> _Task description_
For the entries that follow, tally the lines holding the string "Share". Give the total and nothing else.

Pixel coordinate grounding data:

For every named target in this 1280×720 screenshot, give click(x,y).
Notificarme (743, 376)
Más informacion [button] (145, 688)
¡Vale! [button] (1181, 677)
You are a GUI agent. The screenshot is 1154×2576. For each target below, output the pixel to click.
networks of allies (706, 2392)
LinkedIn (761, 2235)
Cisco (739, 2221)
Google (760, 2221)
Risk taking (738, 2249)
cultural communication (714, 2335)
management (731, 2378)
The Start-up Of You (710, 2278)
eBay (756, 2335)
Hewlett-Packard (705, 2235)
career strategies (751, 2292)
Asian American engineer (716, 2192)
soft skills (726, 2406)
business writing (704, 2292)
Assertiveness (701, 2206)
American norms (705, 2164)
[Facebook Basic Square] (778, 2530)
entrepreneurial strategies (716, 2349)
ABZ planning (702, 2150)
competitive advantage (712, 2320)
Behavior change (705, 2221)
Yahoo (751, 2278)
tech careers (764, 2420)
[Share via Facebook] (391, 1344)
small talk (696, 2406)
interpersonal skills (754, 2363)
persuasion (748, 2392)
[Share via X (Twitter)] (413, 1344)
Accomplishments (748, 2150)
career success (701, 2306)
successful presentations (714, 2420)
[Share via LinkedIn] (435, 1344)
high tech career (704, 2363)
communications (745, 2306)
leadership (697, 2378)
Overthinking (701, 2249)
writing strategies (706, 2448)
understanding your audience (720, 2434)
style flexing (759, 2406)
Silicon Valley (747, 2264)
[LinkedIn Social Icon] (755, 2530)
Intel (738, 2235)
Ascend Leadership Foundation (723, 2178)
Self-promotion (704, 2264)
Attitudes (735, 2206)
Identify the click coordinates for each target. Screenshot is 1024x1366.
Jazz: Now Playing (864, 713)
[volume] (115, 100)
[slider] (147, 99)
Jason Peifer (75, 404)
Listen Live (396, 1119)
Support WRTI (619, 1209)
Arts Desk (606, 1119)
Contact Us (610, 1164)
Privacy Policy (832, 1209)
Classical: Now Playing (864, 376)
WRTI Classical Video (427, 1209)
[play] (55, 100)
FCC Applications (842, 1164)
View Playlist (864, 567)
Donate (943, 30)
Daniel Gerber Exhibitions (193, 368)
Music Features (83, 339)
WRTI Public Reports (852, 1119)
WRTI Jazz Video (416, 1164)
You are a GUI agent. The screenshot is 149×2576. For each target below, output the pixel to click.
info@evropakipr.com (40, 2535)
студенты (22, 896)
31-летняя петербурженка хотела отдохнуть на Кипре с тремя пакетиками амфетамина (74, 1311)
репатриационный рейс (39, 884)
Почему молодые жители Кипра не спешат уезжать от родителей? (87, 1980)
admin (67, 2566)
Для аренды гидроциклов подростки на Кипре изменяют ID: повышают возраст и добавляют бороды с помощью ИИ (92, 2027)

> _Reply_
3